Seconda settimana delle tre in preparazione al sacro Slam, prati ancora intatti e regime di competizione stile 14-18 tra Germania ed Inghilterra.
Si disputano infatti a Londra e ad Halle i due ATP 500 che riempiono di buon tennis gli occhi degli appassionati, accorsi freneticamente ad ammirare le beltà del verde. Intrinseco di storia, il Queen’s club prende il proprio nome dalla regina Vittoria, ancora regnante nell’ultimo decennio dell’Ottocento e, dal 1890 ad oggi, presenta un albo d’oro ricco di leggende sportive.
L’attenzione, però, a discapito del britannico appuntamento un po’ snob che tanto piace agli alti nomi del circuito, è catalizzata in toto dal Gerry Weber Open, torneo tedesco che, da più vent’anni, è dispensa di tennis anacronistico.

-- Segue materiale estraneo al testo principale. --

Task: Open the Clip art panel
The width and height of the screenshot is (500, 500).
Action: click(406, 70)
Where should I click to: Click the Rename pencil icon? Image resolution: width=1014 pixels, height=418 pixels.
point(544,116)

Ancora fresca nei ricordi è l’impresa, datata 2011, di P. Petzschner, che si ritirò in finale (per coerenza allergico ad ogni tipo di successo) dopo aver estromesso, ai quarti ed in semifinale, Raonic e Berdych, sciorinando un tennis straripante ed apollineo.

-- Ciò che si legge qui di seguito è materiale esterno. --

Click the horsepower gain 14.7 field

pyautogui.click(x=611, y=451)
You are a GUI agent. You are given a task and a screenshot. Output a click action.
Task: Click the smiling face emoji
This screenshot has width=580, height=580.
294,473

L’appuntamento teutonico è però storicamente preda di Roger Federer, che per otto volte si è aggiudicato il trofeo ed oggi, dopo la declamata debacle patita a Stoccarda, ha sapientemente sbriciolato le inesistenti resistenze di Sugita, che gli ha strappato, con fatica immane, la miseria di quattro game.
Il Vate, tornato a danzare sul terreno preferito, affronterà ora in un remake della sfida australiana, Misha, più stagionato e talentuoso fratello dei fratelli Zverev, che allora venne algidamente schiacciato dallo strapotere svizzero dopo essersi erto a salvatore del bel giuoco eliminando la scialba controfigura di Andy Murray. Esordisce anche Pouille, che, opposto a Struff, cede inizialmente con misericordia rara il primo set per 6-1, recuperando poi la (poca) ragione per imporsi 6-3 6-4. È gioia turbolenta ma grandiosa, condita dalla splendida sconfitta del baronetto Andy che si dice pronto per Wimbledon e, per dimostrarlo, perde da Thompson al primo turno del Queen’s. Superbo numero 1, ancora per poco.

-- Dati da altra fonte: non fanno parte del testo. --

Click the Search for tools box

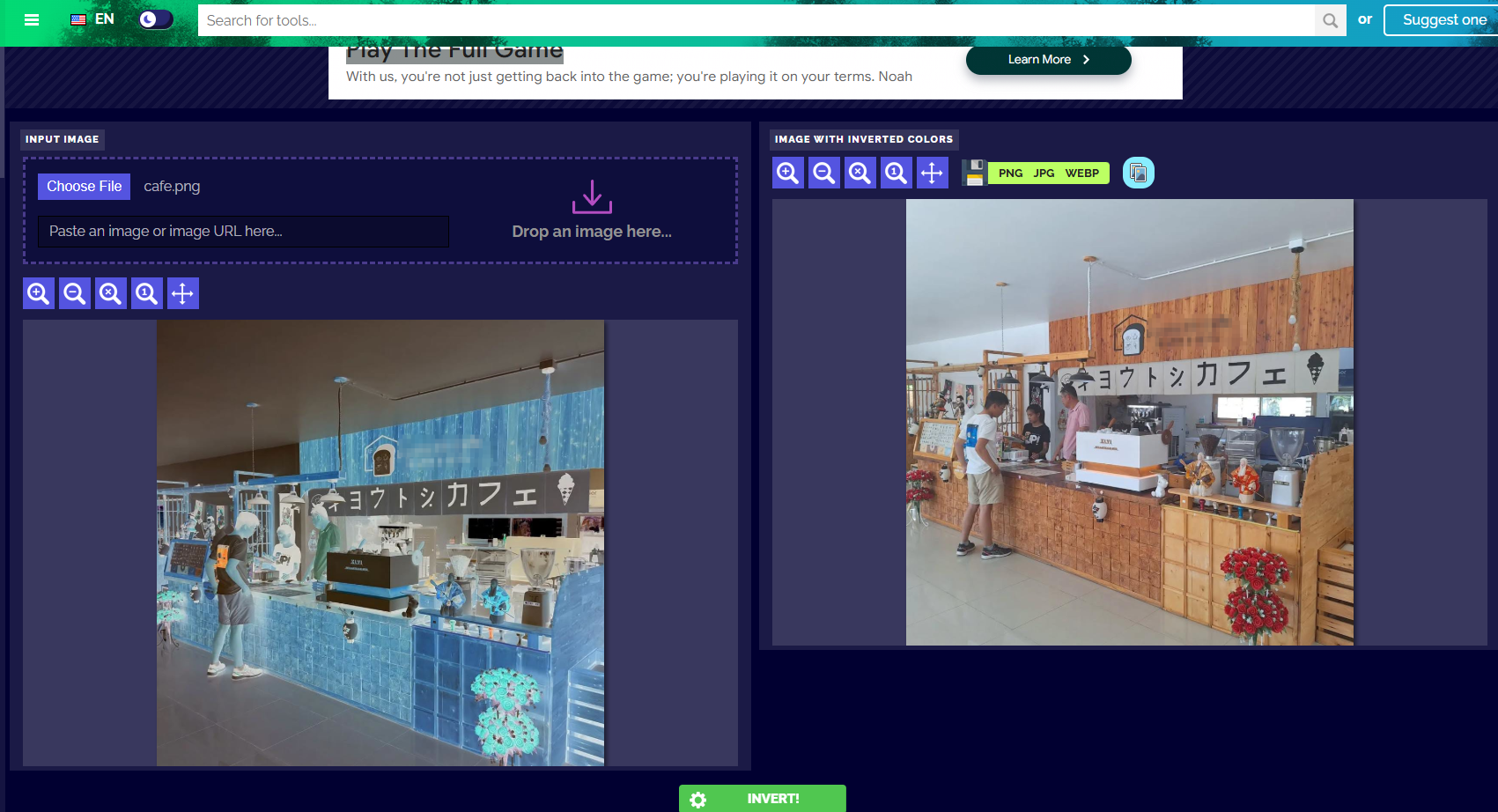coord(756,20)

Menzione d’onore la merita anche Brown, che plasma una folle sfida con Pospisil (stranamente eclettico e ringalluzzito dal contatto con i manti) vinta infine tra saltelli e volèe in tuffo.
Su un campo secondario, per lo più riempito da parenti e amici dotati di cuore gentile, scende in campo, nel torneo di doppio, lo stesso Petzschner che sei anni fa raggiunse la finale. Bastano cinquanta minuti di imbarazzante sconfitta per dimostrare quanto, anche solo un punto dell’artista tedesco, valga più di tutti i titoli vinti da Raonic, che sono pochi ma comunque troppi.